Sorry for the snark: appreciate your staying engaged.


----------



## jhartz (Mar 19, 2020)

Finally got around to checking for vacuum leaks. One rubber line was badly worn: cut off the end and reattached. Checked the air tube from the air filter -- no leaks but not as tight as I would have it. Cleaned the MAF sensor while I was in there. Then used the propane torch to search for any other possible vacuum leaks. Nothing! However LTFTs, both banks, now +9.4.

This site is corrupted with popups for Norton and other crap!


----------



## rogoman (Dec 16, 2004)

jhartz said:


> Finally got around to checking for vacuum leaks. One rubber line was badly worn: cut off the end and reattached. Checked the air tube from the air filter -- no leaks but not as tight as I would have it. Cleaned the MAF sensor while I was in there. Then used the propane torch to search for any other possible vacuum leaks. Nothing! However LTFTs, both banks, now +9.4.
> 
> This site is corrupted with popups for Norton and other crap!

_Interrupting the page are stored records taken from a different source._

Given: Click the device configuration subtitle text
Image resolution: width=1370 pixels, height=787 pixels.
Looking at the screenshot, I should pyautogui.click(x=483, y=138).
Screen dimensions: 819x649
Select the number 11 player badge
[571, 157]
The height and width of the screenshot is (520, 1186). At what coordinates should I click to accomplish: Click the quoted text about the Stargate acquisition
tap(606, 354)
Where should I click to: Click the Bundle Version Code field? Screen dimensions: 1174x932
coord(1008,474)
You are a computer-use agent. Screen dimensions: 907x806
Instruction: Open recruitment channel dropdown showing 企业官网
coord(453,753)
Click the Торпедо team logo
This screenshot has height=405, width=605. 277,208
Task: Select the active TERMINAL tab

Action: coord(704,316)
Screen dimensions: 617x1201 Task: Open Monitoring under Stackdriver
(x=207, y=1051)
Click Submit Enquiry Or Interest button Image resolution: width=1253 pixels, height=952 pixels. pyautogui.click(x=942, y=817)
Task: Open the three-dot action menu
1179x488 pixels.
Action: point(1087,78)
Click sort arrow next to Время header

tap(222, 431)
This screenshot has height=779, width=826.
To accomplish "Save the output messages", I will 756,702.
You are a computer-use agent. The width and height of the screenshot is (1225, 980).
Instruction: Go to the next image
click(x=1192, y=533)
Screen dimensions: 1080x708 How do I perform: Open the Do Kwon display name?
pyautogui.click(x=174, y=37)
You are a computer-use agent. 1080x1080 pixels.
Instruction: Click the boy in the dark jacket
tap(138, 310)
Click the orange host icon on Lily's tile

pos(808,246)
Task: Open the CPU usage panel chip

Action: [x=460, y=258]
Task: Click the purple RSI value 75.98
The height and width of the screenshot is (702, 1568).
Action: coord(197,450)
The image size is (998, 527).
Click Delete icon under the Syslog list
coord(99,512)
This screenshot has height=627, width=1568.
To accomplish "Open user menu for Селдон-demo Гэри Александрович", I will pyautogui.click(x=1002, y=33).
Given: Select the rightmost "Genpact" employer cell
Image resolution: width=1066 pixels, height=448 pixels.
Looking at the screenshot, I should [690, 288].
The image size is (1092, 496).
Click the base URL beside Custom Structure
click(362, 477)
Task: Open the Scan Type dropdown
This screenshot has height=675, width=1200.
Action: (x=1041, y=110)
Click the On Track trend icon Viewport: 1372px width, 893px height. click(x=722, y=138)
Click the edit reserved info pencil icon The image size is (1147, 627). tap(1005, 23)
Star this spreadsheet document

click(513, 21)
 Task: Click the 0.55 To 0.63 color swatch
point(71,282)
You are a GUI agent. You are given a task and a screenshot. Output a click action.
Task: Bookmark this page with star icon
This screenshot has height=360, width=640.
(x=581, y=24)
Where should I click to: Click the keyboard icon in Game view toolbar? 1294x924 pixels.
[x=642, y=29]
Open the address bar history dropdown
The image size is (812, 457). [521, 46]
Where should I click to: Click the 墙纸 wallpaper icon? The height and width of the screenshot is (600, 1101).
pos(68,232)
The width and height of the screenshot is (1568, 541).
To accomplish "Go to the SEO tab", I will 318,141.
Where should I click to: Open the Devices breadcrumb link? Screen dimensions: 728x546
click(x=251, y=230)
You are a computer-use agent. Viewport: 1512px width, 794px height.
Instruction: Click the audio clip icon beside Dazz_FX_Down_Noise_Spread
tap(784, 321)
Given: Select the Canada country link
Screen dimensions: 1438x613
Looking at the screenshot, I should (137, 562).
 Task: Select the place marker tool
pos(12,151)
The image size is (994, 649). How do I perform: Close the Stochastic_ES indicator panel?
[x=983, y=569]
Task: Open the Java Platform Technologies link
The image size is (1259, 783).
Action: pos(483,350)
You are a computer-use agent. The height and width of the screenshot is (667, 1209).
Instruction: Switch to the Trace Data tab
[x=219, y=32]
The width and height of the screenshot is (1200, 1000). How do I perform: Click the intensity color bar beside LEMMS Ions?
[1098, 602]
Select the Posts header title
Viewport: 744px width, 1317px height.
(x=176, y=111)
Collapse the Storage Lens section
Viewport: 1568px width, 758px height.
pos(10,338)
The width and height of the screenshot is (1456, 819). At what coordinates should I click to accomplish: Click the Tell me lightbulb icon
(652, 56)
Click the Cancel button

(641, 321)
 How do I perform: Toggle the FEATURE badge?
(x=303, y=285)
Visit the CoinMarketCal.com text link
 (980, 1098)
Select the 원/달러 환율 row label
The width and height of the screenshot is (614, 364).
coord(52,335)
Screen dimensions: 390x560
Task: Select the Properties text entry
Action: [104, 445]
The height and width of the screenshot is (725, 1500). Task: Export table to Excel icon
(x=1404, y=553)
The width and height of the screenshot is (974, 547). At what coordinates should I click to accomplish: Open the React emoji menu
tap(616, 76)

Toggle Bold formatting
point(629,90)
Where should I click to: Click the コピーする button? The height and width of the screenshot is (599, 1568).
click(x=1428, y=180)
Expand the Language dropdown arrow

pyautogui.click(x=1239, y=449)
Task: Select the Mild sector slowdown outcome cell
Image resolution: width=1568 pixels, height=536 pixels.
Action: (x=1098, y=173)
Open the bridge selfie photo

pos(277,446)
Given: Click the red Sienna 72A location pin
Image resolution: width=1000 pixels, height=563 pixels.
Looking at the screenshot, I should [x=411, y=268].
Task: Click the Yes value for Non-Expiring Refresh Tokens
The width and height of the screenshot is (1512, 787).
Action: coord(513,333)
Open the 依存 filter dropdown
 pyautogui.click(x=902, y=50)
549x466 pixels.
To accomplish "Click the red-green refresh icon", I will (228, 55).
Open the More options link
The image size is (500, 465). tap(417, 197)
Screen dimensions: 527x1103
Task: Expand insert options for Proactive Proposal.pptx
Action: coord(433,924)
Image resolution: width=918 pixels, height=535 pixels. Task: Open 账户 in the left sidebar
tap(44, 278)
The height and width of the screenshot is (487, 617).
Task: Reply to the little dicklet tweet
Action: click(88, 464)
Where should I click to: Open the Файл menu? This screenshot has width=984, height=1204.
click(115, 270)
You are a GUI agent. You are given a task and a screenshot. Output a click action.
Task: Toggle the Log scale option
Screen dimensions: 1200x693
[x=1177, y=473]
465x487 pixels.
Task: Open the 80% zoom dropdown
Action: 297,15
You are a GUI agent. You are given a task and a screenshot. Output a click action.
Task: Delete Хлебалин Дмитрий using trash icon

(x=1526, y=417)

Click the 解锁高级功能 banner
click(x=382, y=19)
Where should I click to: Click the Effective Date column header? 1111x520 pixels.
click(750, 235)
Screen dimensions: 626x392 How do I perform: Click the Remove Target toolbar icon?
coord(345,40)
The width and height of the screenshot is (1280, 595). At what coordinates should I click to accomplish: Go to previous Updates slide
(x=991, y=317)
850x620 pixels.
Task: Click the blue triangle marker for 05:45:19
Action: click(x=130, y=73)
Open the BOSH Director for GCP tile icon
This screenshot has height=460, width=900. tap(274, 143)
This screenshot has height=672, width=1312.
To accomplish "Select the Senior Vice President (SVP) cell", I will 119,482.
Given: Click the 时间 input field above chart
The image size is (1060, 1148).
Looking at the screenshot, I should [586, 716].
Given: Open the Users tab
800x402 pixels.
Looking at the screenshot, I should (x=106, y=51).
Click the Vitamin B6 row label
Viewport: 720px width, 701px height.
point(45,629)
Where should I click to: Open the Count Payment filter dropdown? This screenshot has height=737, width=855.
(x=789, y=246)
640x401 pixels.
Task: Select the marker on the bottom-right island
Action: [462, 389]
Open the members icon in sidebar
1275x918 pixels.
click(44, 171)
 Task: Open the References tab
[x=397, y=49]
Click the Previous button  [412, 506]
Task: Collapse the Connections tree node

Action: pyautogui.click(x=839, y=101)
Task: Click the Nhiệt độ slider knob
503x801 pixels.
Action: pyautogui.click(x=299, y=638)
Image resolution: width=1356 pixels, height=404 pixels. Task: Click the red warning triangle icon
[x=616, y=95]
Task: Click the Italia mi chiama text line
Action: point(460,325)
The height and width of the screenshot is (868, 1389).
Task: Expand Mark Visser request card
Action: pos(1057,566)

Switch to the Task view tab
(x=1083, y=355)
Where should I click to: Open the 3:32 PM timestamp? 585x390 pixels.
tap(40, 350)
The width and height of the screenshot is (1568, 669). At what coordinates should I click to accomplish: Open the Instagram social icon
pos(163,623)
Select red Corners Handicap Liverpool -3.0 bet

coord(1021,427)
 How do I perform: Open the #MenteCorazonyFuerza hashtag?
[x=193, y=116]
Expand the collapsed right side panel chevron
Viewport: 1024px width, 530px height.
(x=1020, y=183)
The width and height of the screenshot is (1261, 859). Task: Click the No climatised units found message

*WHAT!!*; used a propane torch to search for vacuum leaks; caveman style; a good way to set the engine compartment on fire!. The proper way to search for vacuum leaks is to use a vacuum gauge; the reading at idle should be 18 - 20 InHg. If reading is under 18 InHg, you've got a problem.


----------



## jhartz (Mar 19, 2020)

Cute: but wrong. Slight vacuum tick at 19. But useless for finding the location of a leak. Propane gets drawn in to the combustion chamber at the point of the vacuum leak and slows/roughens the idle. Done everywhere to find elusive leaks. 

But no leak found!! Still rougher idle and slightly high LTFTs (but equal both banks).

Next step: try some additional cleaning of the valves and injectors. Wife -- aka, "the Judge" -- thinks it is now perfect. Maybe, just lower the hood . . .


----------